Saved data entries
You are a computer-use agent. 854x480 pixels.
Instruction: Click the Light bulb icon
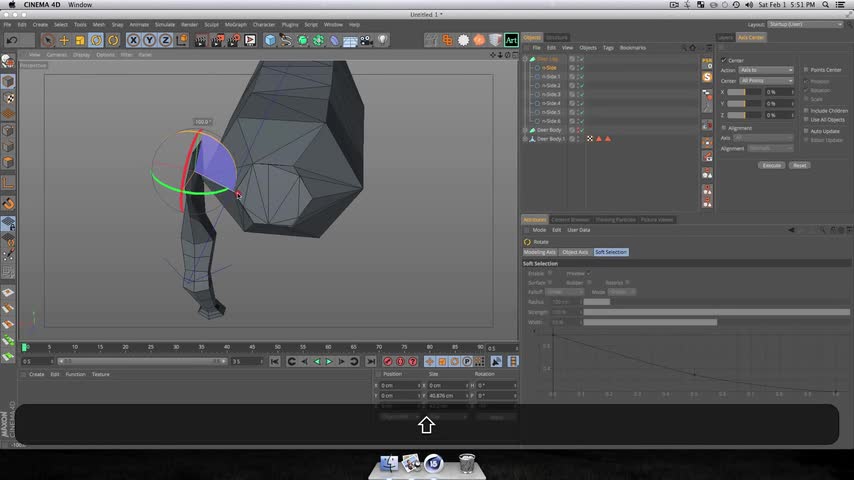(x=383, y=40)
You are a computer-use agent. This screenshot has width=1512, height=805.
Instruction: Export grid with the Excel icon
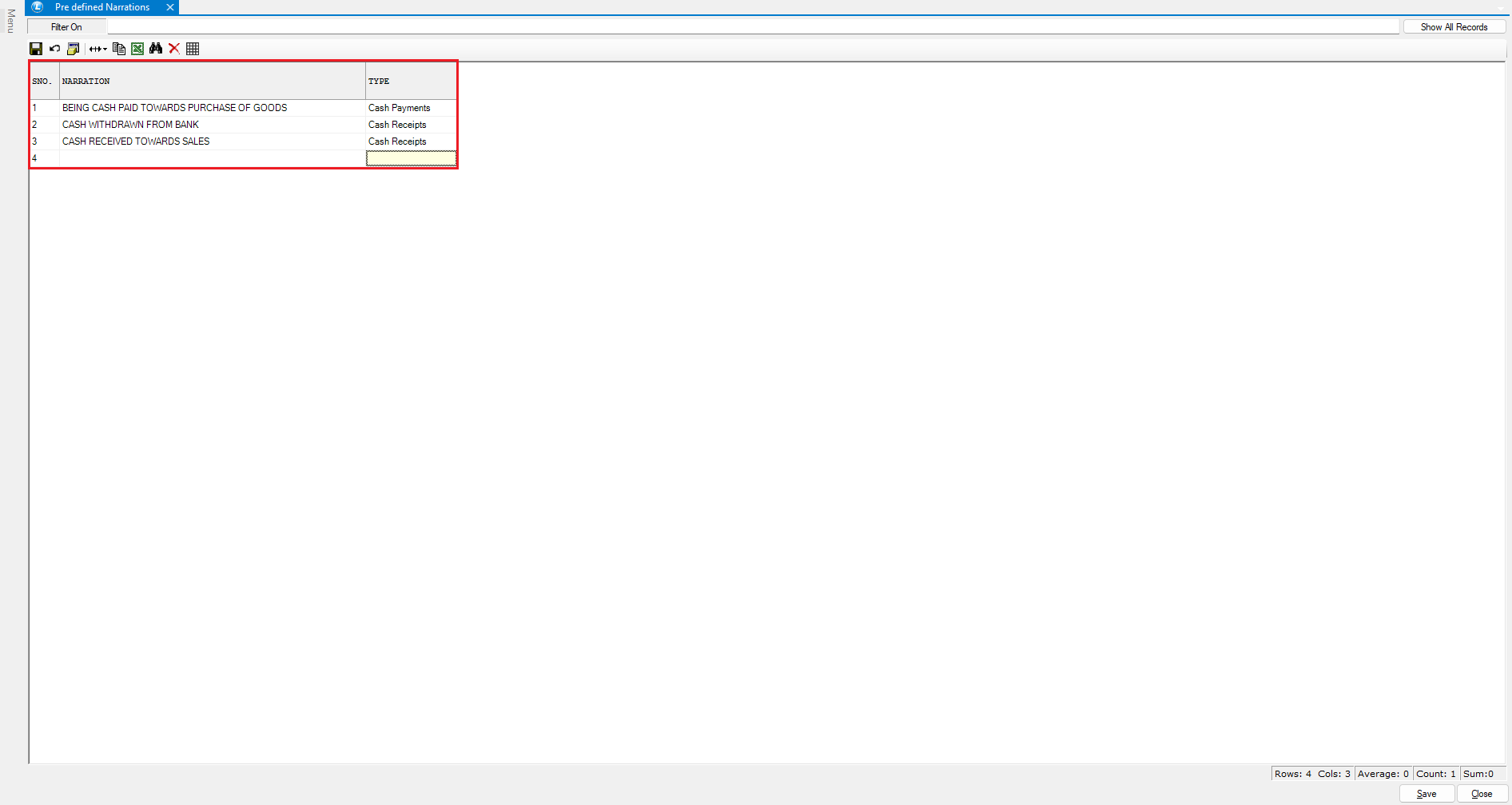[x=137, y=49]
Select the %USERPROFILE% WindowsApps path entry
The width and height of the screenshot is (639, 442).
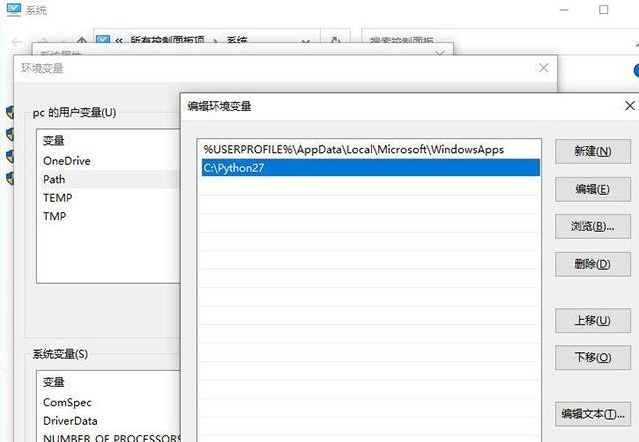(353, 149)
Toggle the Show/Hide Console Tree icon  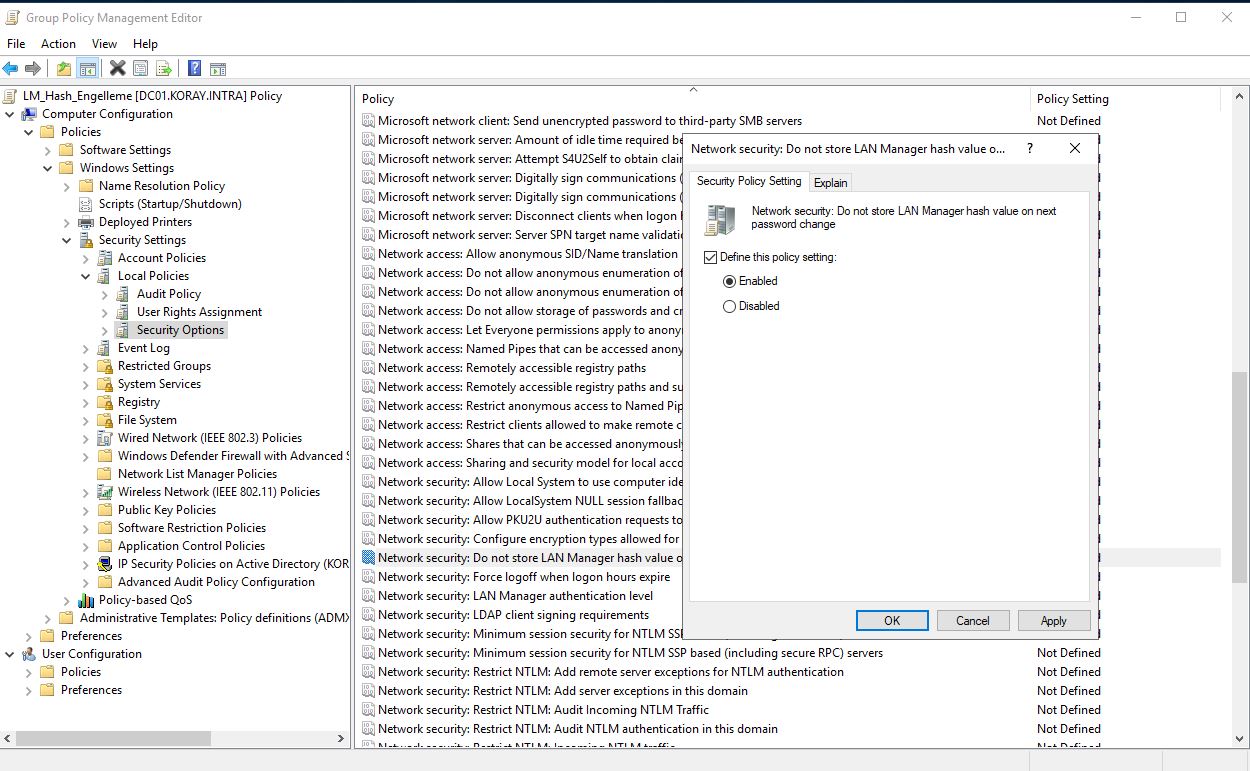tap(87, 68)
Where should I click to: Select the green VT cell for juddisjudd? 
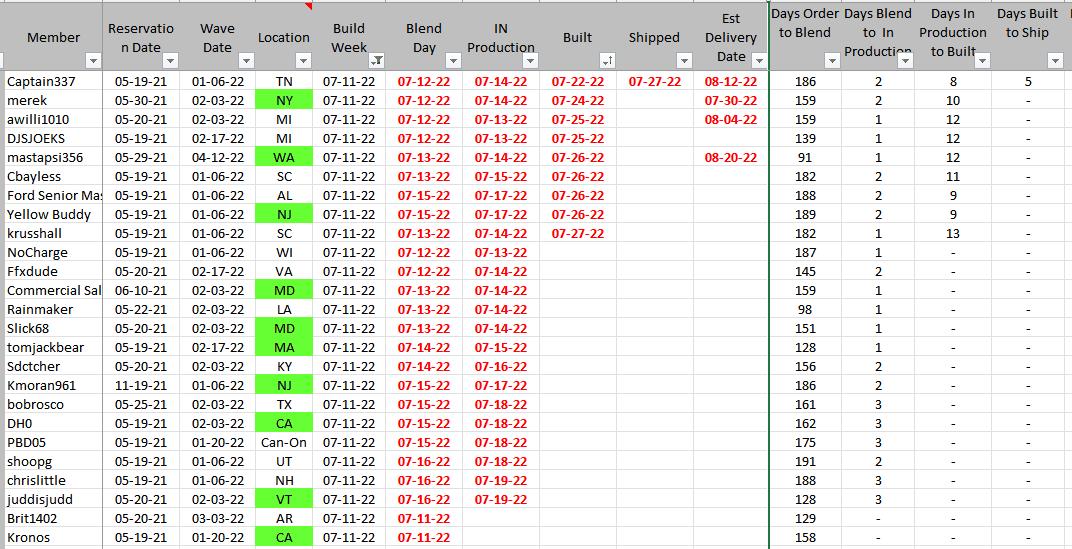pos(284,500)
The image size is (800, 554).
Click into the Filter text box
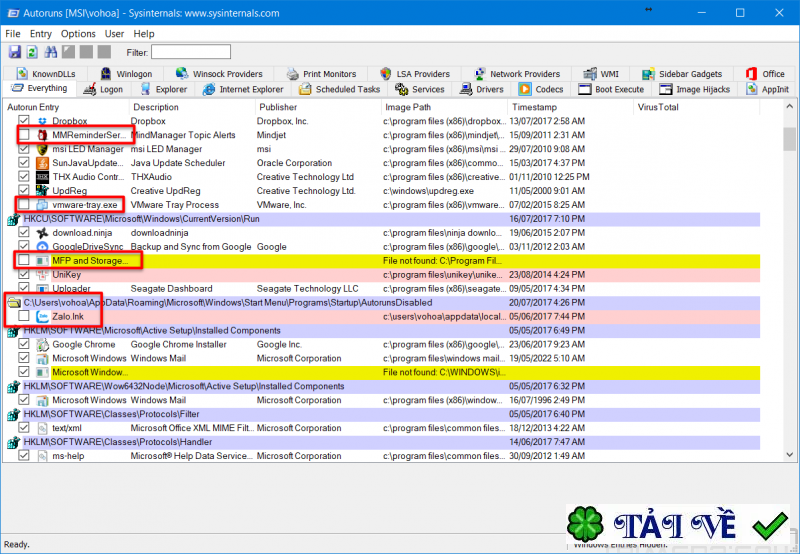click(x=190, y=52)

Task item » Using the entries, return every line where the word "computer" can be found.

Answer section »
You are a computer-use agent. 854x480 pixels.
You are a computer-use agent. This screenshot has width=1512, height=805.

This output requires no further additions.